SeanGallagher wrote:Yeaa I'm guessing I bought cheap stuff? ugh. Lockpicktools.com southern specialties. 65 piece kit, Like it seems of good quality but some of the picks are just too thin, you know when you are prying up on a pin and relieving tension on your tensioner, just at times the little sucker gets a little slight bend in it. The thicker picks seem fine, I'll probably just buy the picks I use a lot from somewhere else.. Says tempered stainless steel. im thinking its good quality? I dont have enough research in pick quality to know for sure.
Don't think I'm trying too be too harsh on you, but you don't know what you're doing. You didn't buy cheap picks, they're bending because you don't have a good technique and are just starting out in picking, not because of cheap metal. They're made of the same stuff that Southord, HPC, Majestic, Rytan, GOSO, KLOM are made of.
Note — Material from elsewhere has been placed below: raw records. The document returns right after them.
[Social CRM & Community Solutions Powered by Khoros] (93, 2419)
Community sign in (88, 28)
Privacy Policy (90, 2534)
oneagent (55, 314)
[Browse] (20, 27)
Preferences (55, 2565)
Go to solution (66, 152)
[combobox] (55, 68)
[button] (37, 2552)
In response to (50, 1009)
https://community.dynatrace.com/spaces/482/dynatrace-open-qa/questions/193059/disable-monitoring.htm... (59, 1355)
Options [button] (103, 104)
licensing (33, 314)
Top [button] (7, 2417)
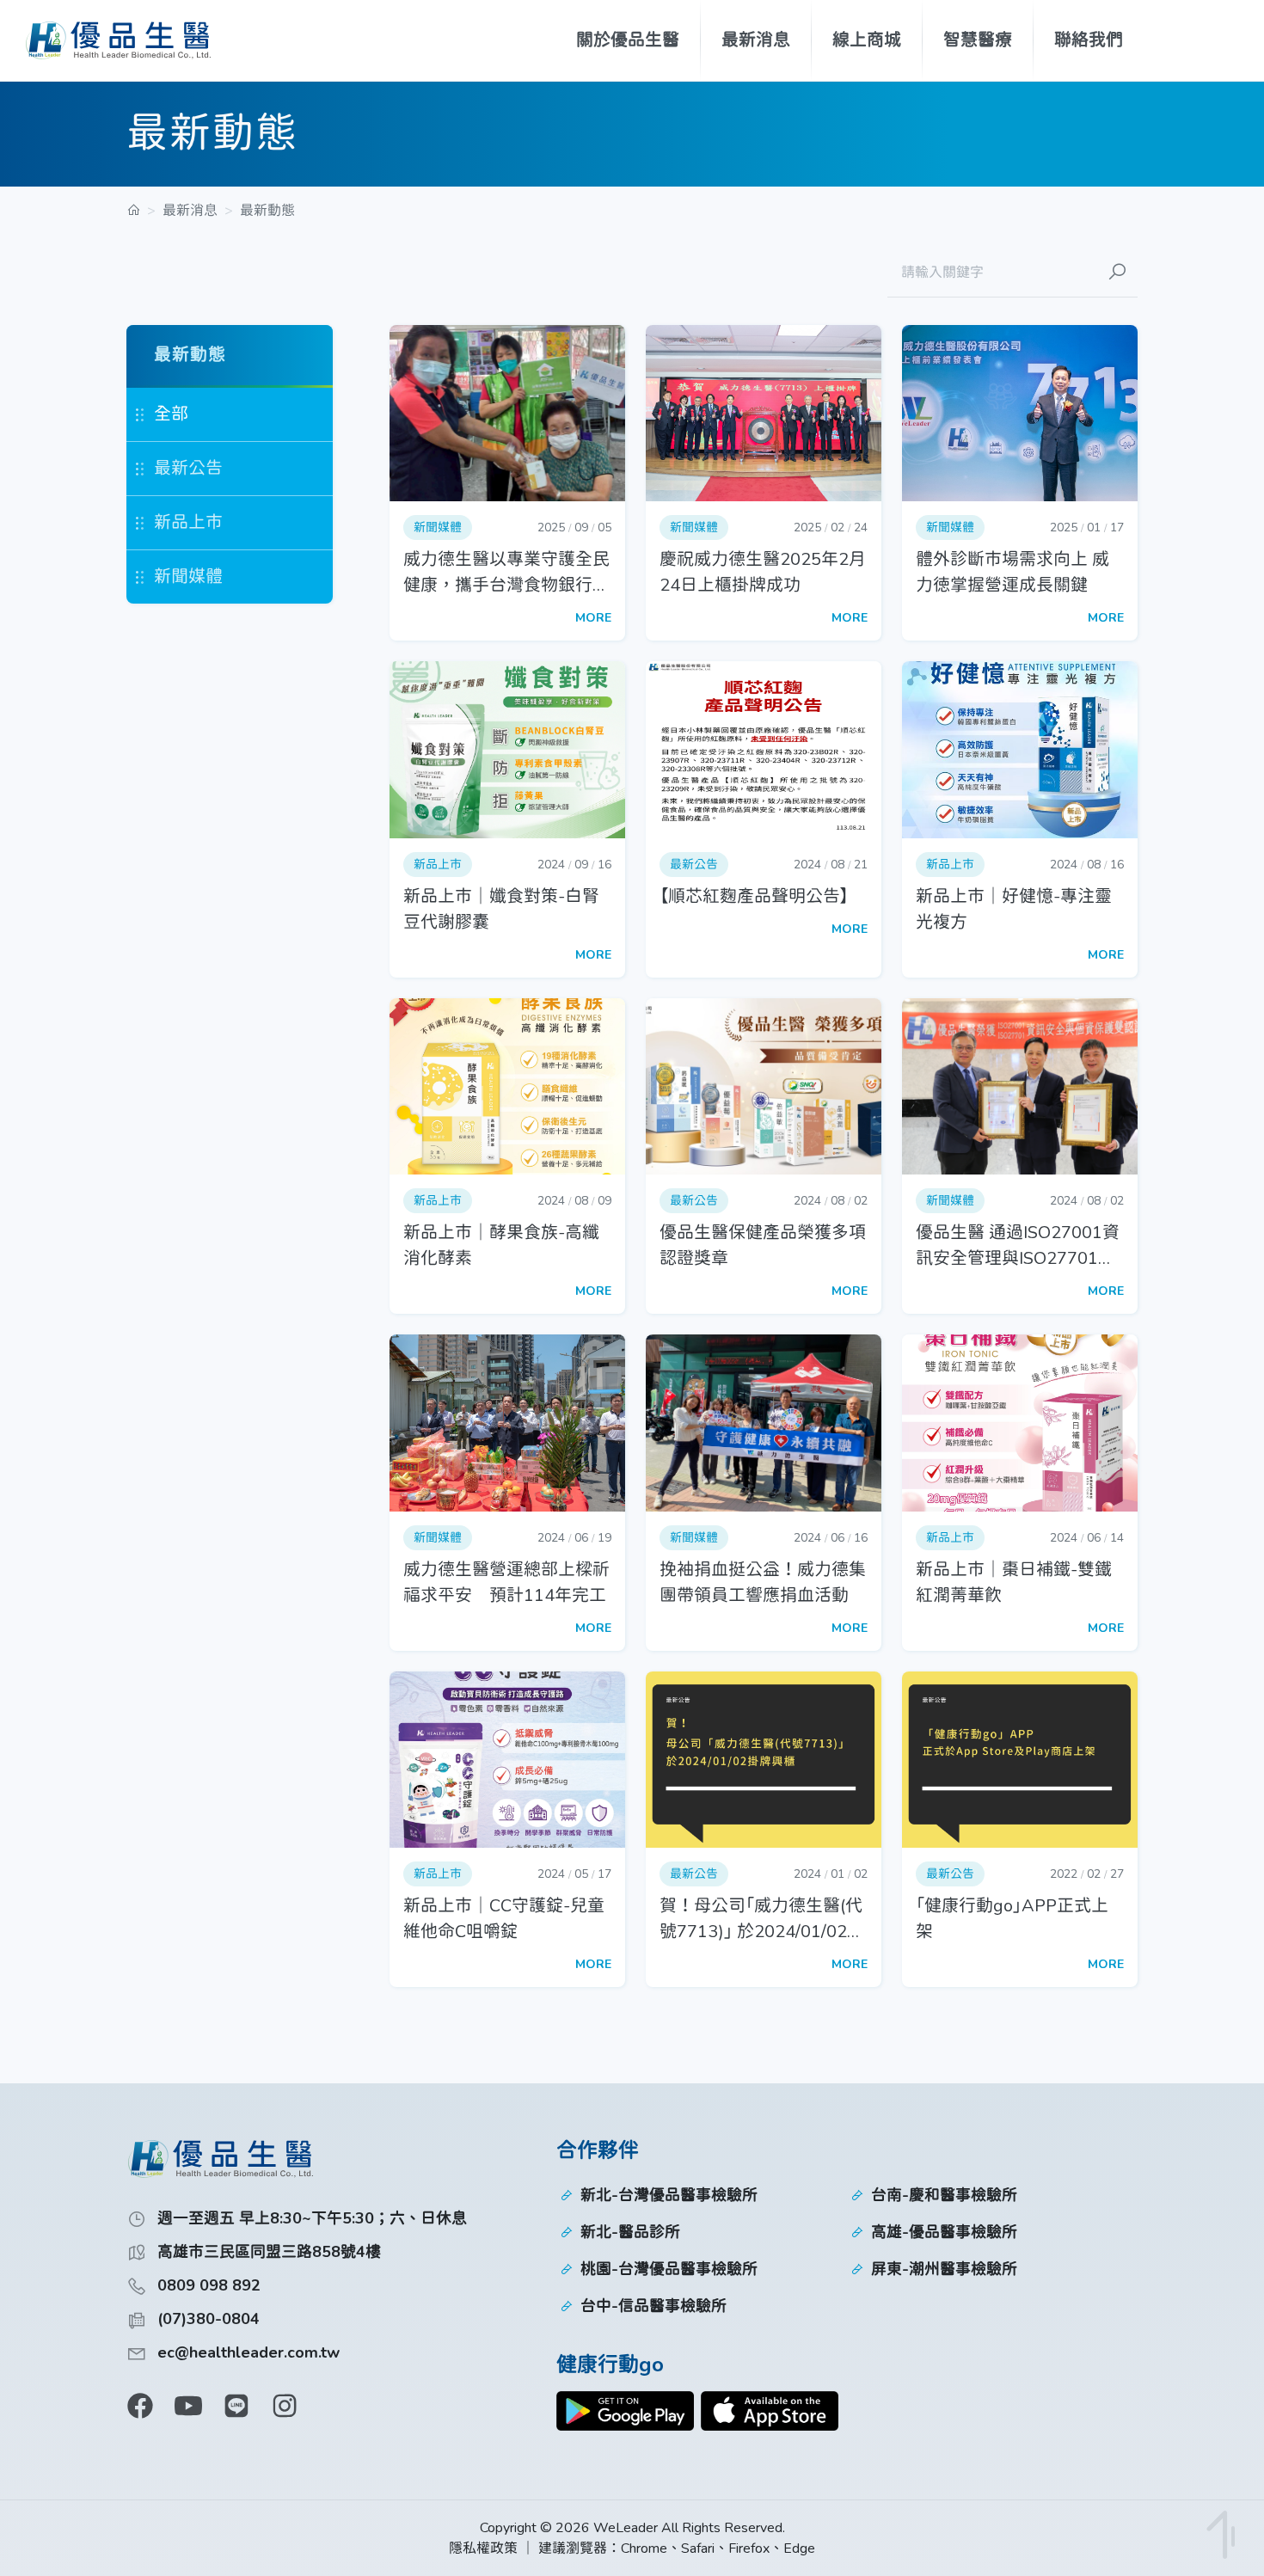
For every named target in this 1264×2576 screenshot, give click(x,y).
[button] (507, 483)
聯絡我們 (1088, 40)
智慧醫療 (977, 40)
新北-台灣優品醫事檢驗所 (669, 2195)
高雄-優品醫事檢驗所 (944, 2232)
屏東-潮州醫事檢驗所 (944, 2269)
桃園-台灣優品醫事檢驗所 (669, 2269)
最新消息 (755, 40)
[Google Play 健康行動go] (625, 2411)
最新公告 (188, 468)
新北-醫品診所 (630, 2232)
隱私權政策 (483, 2548)
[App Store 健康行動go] (769, 2411)
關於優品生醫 (627, 40)
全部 (171, 414)
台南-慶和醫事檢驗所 (944, 2195)
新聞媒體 (188, 576)
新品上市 (188, 522)
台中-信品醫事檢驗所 (653, 2306)
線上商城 (866, 40)
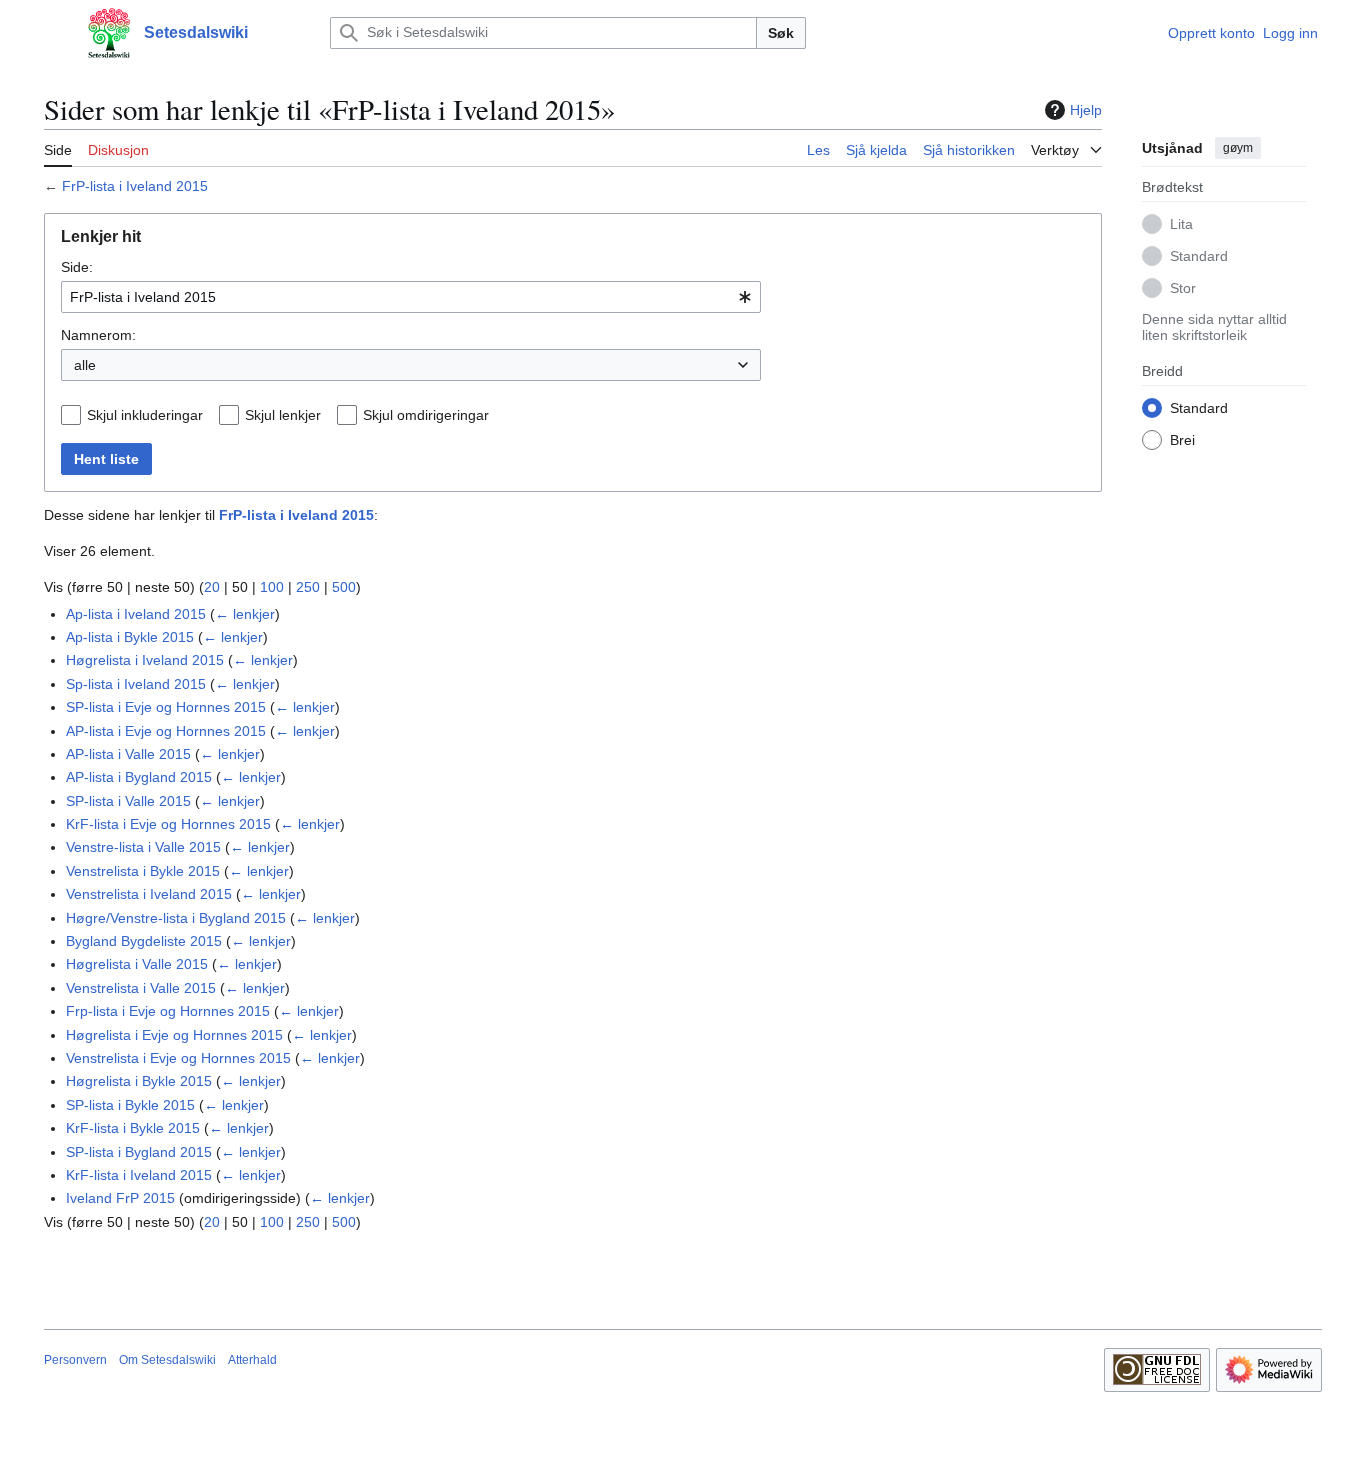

Peterson is an exception, but $14 dollars a pick gets you a little better.
When you say things like "you know when you are prying up on a pin" ... NEVER pry up on a pin, that just sounds like you're forcing it. I bet you just have too much tension on the wrench, which makes all the pins bind, then you go in with a pick and you're trying to brute force the pins to go up, no wonder your picks bend, and I don't care if its the thicker ones or the thin euro ones, they're not supposed to come out bent.
When I was a n00b in 2005, my first Southord 8 piece set look like crap within a month, because I had no one to show me how to use the tools so I bent the crap out of all my hooks, half diamond, S rake, and broke all my wrenches. Had to buy another set. What you have is what I had, a heavy hand. Try to think of locks in this context: the pins in a lock are like little metal rods that keep the plug from turning, when you insert the key, it lifts all the metal rods out of the way so the plug can turn. The key has two functions, the cuts on it lift the pins out of the way, then the bow of the key provides for a convenient handle so you can turn the plug. As a picker, we don't have a key to do this for us, so we do it with individual picks to go in and lift the pins 1 at a time, or rake a couple at a time, and then we have the wrench to apply some rotation to keep the pins up, and when they all move out of the way of the plug and create a shear line, we use the wrench to turn the plug and unlock the lock.
Now that you know all that, consider that applying a lot of force to the wrench wont make the lock open, it would take a ton of force to snap the little metal rods (the pins) inside the lock, so the best we can do is apply little force to just keep the pins grinding against the side walls of the lock so they dont fall back down while we are picking. Here's another good tip. If your fingers are turning white where the wrench is pressing, you're applying too much force.
Just keep practicing and try to be less heavy handed, but whatever you do, don't blame it on the picks.